Hazel Johnson: Mother of Environmental Justice Exhibit at Woodson Regional Library

“Save Your Life From The Toxic Trap” brochure, circa 1987
Brochure published by People for Community Recovery. Source: People for Community Recovery Archives, box 5, folder 10. Vivian G. Harsh Research Collection of Afro-American History and Literature.

Hazel Johnson: Mother of Environmental Justice is on display until March 31 in the lobby of Woodson Regional Library. This exhibit examines the legacy of Chicagoan Hazel Johnson, an environmental activist who founded People for Community Recovery. 
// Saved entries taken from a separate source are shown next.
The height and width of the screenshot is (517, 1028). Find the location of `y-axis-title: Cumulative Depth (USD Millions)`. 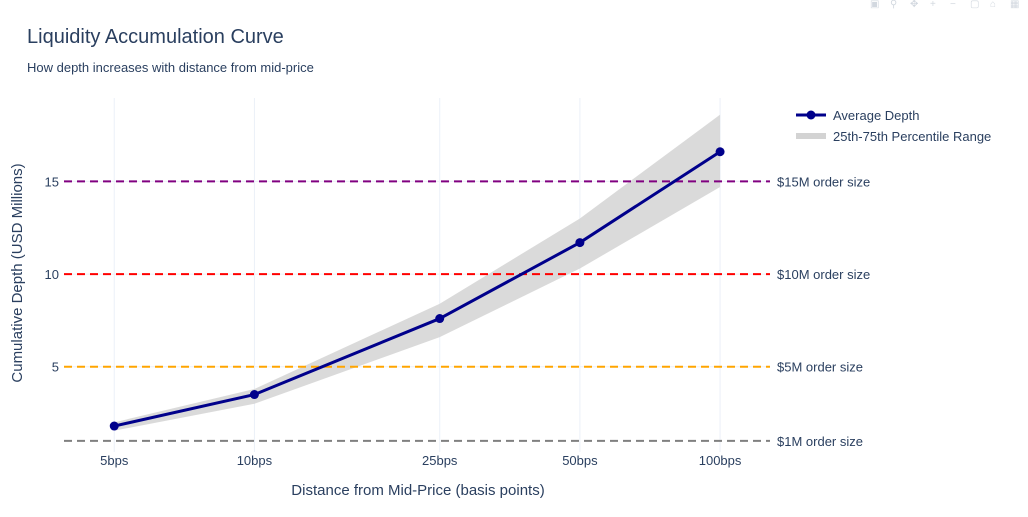

y-axis-title: Cumulative Depth (USD Millions) is located at coordinates (18, 272).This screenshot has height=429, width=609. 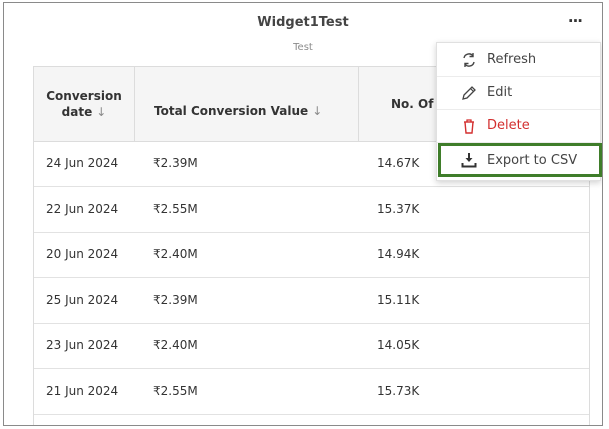 I want to click on menu-item-delete: Delete, so click(x=518, y=126).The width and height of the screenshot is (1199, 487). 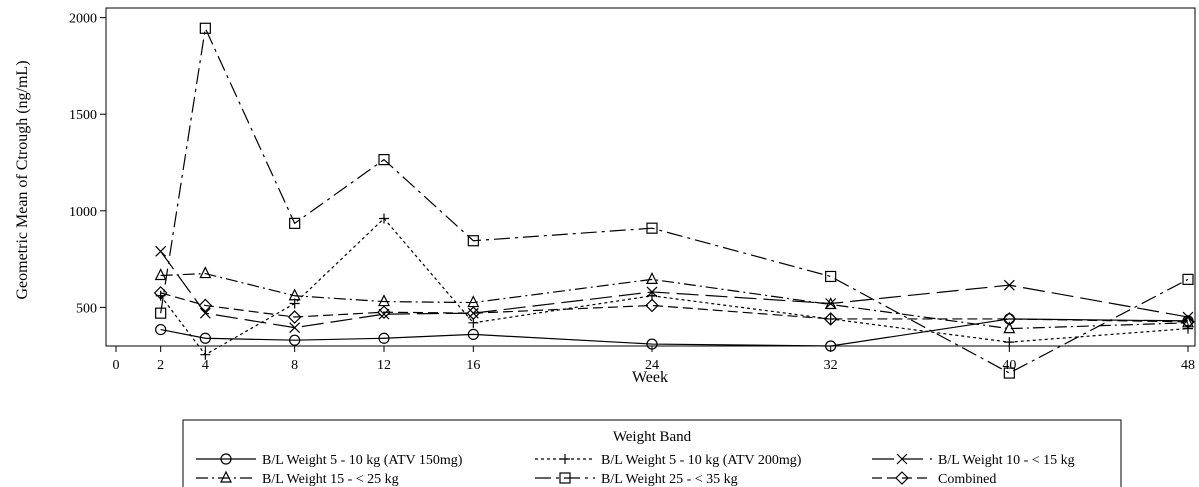 I want to click on legend-frame, so click(x=652, y=453).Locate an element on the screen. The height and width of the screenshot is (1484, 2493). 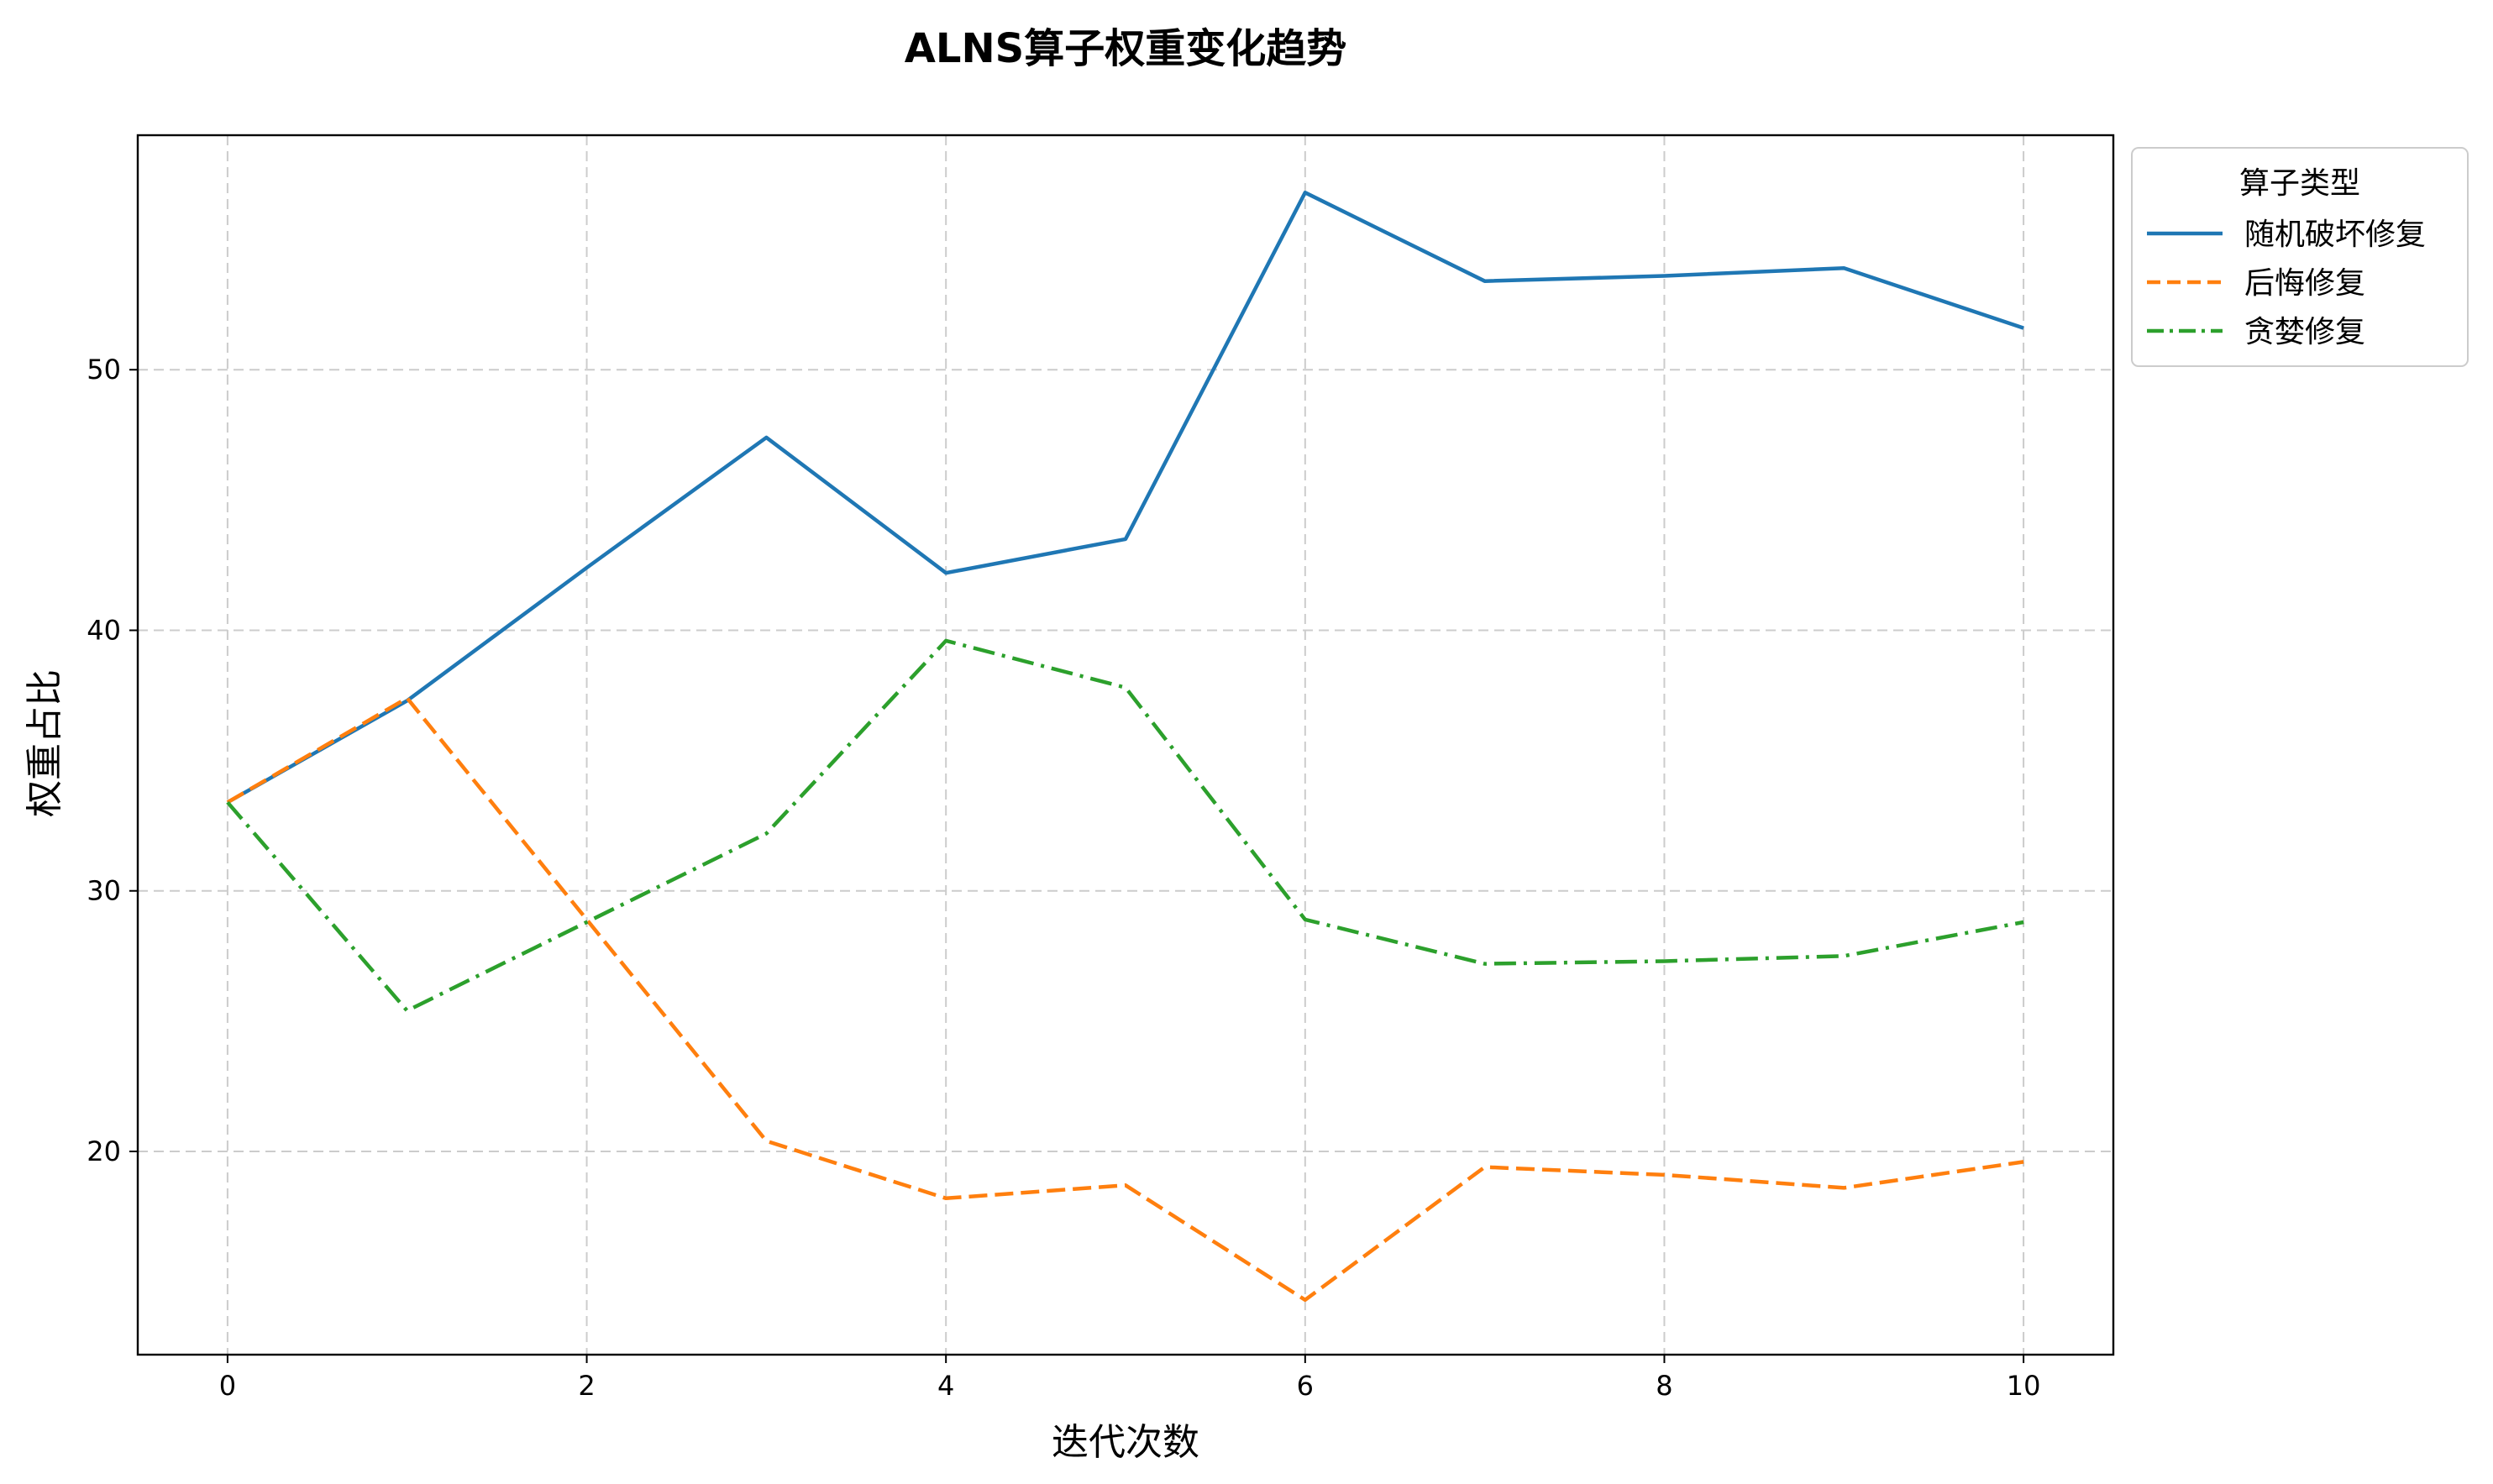
x-tick-label: 2 is located at coordinates (586, 1386).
People for Community Recovery is a community organization in the Chicago Housing Authority's Altgeld Gardens on Chicago's far Southeast side. Founded in 1979, PCR demanded cleanup of toxic waste surrounding the community and pressed for repair work. Johnson became a national leader in the fight for environmental change. She advised the U.S. Environmental Protection Agency and urged President Clinton to sign his executive order on environmental justice. Her organization also coined the term "environmental racism."

This exhibit contains photographs, correspondence, flyers and articles (both original and reproductions) from the People for Community Recovery Archives housed in the Vivian G. Harsh Research Collection of Afro-American History and Literature.

Social distancing and masks are required in the library at all times. 

Related Events

  • Environmental Justice in Chicago: A Panel Discussion
    6 p.m. Tuesday, February 16
    Hear from People for Community Recovery, Southeast Environmental Task Force and Little Village Environmental Justice Organization in a panel-style discussion about Chicago's environmental challenges and triumphs.
  • The Legacy of Hazel Johnson
    2 p.m. Saturday, March 27
    Cheryl Johnson speaks about her mother's life and legacy. Her stories will be accompanied by archival photographs and manuscripts from the People for Community Recovery Archives.